(Beginning of GIVEN ENTRIES)

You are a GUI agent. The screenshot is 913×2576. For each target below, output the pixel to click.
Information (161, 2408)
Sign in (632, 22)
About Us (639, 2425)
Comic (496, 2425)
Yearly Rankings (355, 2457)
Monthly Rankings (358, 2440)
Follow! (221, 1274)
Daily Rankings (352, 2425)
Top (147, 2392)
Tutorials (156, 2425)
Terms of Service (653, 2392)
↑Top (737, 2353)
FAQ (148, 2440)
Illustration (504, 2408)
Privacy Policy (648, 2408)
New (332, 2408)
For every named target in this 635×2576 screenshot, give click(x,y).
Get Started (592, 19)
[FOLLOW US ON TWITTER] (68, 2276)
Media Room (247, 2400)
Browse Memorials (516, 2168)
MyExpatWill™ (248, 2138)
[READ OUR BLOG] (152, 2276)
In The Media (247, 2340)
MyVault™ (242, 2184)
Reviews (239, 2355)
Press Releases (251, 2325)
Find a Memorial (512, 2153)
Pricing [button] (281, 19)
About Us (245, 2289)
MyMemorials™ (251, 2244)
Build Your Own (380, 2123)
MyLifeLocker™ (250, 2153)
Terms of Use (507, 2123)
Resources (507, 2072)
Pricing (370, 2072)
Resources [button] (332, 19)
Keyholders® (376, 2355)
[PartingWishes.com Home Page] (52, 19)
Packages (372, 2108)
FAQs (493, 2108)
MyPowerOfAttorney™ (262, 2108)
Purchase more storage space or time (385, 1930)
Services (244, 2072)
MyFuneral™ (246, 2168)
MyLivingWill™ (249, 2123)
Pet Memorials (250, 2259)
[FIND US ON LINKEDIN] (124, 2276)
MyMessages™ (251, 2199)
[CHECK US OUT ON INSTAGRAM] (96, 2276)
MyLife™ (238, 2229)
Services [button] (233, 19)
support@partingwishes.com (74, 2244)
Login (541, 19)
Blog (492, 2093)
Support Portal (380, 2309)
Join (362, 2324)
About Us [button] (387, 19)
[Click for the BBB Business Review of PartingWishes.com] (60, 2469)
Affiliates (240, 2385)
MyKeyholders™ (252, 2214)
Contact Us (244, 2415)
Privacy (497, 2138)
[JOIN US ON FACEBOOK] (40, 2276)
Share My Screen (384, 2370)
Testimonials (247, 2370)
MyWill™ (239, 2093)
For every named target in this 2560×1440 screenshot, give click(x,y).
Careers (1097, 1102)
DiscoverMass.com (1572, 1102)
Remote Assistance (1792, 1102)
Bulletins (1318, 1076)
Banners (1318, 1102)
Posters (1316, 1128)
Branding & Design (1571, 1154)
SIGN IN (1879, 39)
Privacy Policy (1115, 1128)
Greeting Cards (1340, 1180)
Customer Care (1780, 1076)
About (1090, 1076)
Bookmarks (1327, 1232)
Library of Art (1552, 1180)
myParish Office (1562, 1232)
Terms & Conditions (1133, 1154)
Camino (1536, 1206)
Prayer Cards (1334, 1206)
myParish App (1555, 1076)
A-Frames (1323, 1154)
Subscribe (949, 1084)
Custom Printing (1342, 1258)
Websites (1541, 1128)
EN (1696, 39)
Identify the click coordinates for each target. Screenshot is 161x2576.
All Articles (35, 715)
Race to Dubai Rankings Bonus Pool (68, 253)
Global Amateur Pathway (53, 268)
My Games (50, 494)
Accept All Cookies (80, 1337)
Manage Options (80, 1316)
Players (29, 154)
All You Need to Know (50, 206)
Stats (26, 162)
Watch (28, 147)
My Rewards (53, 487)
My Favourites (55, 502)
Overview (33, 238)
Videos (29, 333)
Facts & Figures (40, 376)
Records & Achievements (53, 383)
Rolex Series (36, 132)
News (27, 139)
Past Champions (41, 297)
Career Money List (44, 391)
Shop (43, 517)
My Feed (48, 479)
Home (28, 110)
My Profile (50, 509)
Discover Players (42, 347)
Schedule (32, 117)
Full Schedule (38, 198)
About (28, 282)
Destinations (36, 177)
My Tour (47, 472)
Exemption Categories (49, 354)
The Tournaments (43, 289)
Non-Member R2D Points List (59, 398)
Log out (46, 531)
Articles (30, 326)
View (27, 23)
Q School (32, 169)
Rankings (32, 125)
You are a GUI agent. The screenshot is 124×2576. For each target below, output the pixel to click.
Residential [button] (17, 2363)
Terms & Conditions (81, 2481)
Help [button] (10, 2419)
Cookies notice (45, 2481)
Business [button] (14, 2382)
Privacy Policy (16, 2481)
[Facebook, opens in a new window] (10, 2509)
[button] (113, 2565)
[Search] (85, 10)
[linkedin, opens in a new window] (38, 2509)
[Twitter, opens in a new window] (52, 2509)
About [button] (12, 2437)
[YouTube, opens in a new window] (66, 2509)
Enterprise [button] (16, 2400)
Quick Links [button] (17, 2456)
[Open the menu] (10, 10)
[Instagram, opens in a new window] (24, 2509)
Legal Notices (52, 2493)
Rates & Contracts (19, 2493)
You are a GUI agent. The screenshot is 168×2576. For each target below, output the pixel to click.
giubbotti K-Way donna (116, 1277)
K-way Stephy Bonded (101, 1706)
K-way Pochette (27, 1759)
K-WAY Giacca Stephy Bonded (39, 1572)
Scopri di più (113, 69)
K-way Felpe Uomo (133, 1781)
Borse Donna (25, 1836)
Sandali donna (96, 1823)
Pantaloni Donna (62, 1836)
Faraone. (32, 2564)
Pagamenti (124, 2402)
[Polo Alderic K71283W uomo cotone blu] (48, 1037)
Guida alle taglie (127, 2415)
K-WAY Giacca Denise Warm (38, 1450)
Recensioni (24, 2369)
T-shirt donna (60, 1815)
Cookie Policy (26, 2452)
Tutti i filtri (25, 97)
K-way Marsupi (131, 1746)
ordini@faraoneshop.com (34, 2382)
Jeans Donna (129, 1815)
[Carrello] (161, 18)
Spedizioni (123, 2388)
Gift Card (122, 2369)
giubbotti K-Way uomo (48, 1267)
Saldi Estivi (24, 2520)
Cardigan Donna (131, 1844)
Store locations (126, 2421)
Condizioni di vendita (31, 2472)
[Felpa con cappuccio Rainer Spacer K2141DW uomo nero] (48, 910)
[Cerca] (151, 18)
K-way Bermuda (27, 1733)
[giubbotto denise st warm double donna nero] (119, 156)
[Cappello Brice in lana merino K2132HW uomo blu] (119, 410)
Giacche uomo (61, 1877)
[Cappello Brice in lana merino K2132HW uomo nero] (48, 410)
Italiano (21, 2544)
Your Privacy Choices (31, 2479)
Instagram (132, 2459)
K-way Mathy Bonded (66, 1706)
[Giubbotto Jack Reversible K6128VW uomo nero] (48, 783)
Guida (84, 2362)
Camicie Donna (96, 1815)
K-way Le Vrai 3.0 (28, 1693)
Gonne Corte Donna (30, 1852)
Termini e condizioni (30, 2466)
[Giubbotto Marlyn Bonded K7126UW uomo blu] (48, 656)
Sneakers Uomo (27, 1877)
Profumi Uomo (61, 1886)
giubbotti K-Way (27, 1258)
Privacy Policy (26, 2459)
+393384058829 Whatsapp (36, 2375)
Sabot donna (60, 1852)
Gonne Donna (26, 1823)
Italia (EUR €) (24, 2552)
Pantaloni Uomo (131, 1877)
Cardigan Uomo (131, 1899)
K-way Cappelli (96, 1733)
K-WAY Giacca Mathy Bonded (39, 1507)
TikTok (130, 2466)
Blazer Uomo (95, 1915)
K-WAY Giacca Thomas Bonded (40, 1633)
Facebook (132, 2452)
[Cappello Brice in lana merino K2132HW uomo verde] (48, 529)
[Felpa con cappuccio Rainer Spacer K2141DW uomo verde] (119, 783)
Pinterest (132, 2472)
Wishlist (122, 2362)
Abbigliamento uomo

(End of GIVEN ENTRIES)

Out of the entries above, write out only the lines between the line holding "[FOLLOW US ON TWITTER] (68, 2276)" and the line holding "FAQs (493, 2108)", inclusive, each exactly as given.

### REPLY
[FOLLOW US ON TWITTER] (68, 2276)
Media Room (247, 2400)
Browse Memorials (516, 2168)
MyExpatWill™ (248, 2138)
[READ OUR BLOG] (152, 2276)
In The Media (247, 2340)
MyVault™ (242, 2184)
Reviews (239, 2355)
Press Releases (251, 2325)
Find a Memorial (512, 2153)
Pricing [button] (281, 19)
About Us (245, 2289)
MyMemorials™ (251, 2244)
Build Your Own (380, 2123)
MyLifeLocker™ (250, 2153)
Terms of Use (507, 2123)
Resources (507, 2072)
Pricing (370, 2072)
Resources [button] (332, 19)
Keyholders® (376, 2355)
[PartingWishes.com Home Page] (52, 19)
Packages (372, 2108)
FAQs (493, 2108)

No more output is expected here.